MotoGP, Paolo Ciabatti

MotoGP, Paolo Ciabatti: “Non sarà facile sostituire Andrea Dovizioso”

Ducati ha ufficializzato la line-up piloti MotoGP 2021. Paolo Ciabatti commenta: "Difficile raccogliere l'eredità di Andrea Dovizioso".

1 ottobre 2020 - 7:53

La Ducati ha ufficializzato i piani per il futuro in MotoGP nel 2021. Continua a puntare su Pecco Bagnaia, su cui aveva messo gli occhi ancora prima che diventasse campione Moto2. E ci saranno quattro Desmosedici factory simili, un poker di frecce per provare a puntare al titolo. Come noto da tempo, Andrea Dovizioso non sarà più un pilota di Borgo Panigale dopo stagioni insieme. “Raccogliere l’eredità di un vincitore come Dovi non sarà facile per nessuno – ammette Paolo Ciabatti – , ma speriamo ci sarà un anti-Marquez tra Bagnaia e Miller“.

La fiducia in Pecco

Per la prima volta entrambi i piloti del team satellite salgono in quello ufficiale. Una scelta che potrebbe premiare da subito o nel breve termine, con Ducati che ha deciso di ringiovanire la sua line-up piloti.
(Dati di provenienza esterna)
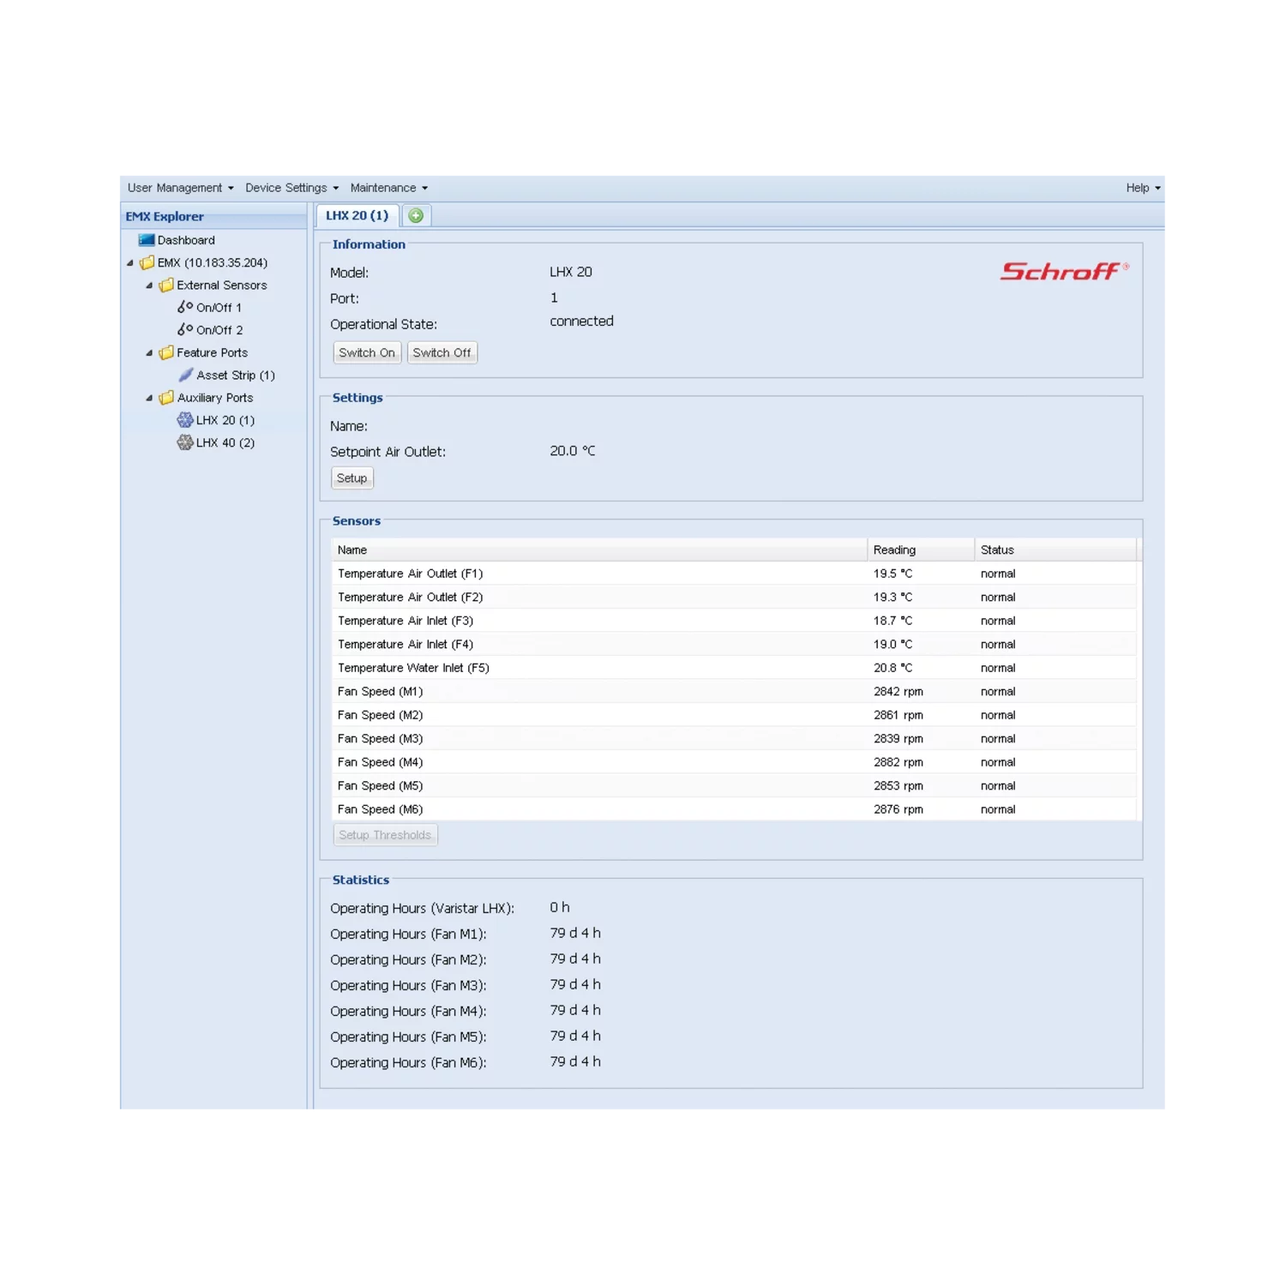Viewport: 1286px width, 1286px height.
Task: Click the LHX 40 (2) snowflake icon
Action: pyautogui.click(x=185, y=442)
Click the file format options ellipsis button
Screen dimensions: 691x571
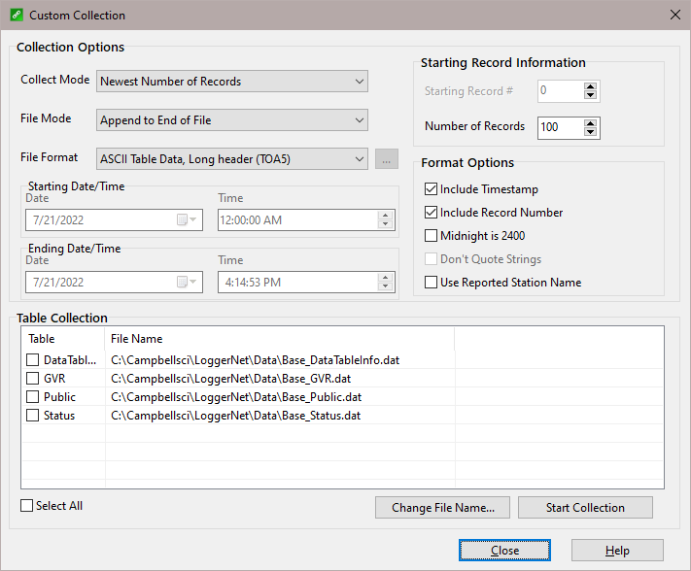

A vestire i panni del veterano sarà Johann Zarco con livrea Pramac. “Abbiamo scelto Pecco dopo le sue ultime prestazioni – aggiunge Ciabatti a Sky Sport -. Pensiamo che si sia meritato questo contratto perché dopo un 2019 difficile si è dimostrato competitivo con la GP20 in quasi tutte le gare. È rientrato dopo l’incidente di Brno e l’operazione alla gamba destra con il giusto approccio, è riuscito a sfruttare al meglio il pacchetto Desmosedici con le nuove gomme Michelin grazie al suo stile di guida“.

L’orgoglio Pramac

L’ascesa di Pecco Bagnaia e Jack Miller premia l’ottimo lavoro svolto dal team Pramac. Il team manager Francesco Guidotti non può che essere orgoglioso, pur perdendo due pedine importanti per la prossima stagione MotoGP. “Auguriamo buona fortuna a Pecco che ci regala, insieme a Jack, rinnovate emozioni. Il nostro obiettivo è contribuire alla crescita della Ducati, accogliendo i piloti in un luogo dove forse c’è meno pressione ma è altrettanto professionale visto che il materiale tecnico e umano che Ducati ci fornisce è dello stesso livello“.

Il terzo team Ducati

Resta da sciogliere il nodo Avintia per il 2021. I nomi ufficiosi sono quelli Enea Bastianini e Tito Rabat. Sullo spagnolo regna però un turbinio di voci, dal momento che la sua presenza è particolarmente gradita per gli sponsor, non per i risultati. Dal gruppo VR46 spingono per portare Luca Marini nella squadra satellite, dietro c’è anche dell’altro. Valentino Rossi vorrebbe accedere con un suo team in MotoGP dal 2022, manca ancora un main sponsor. A quel punto la scuderia di Raul Romero, la più debole dal punto di vista finanziario, potrebbe lasciare il mondo delle corse per fare posto al “clan” di Tavullia.

2 commenti

fabu
11:13, 1 ottobre 2020

le dichiarazioni di questi personaggi sono sempre più imbarazzanti. si saranno mai chiesti perché il Dovi ha preferito rimanere a piedi piuttosto che continuare con loro?

Max75BA
8:34, 1 ottobre 2020

…la coppia Dovizioso/Bagnaia sarebbe stata ottima, su Miller sono scettico…vedremo!!!
La Ducati ha “bruciato” Iannone, Lorenzo (in seguito si sono “bruciati” con le loro mani!!) ora Dovizioso e non credo che avranno rimpianti su quest’ultimo come accaduto per Lorenzo…e incredibilmente senza Marquez M. la stagione sta prendendo una brutta piega…incrociamo le dita.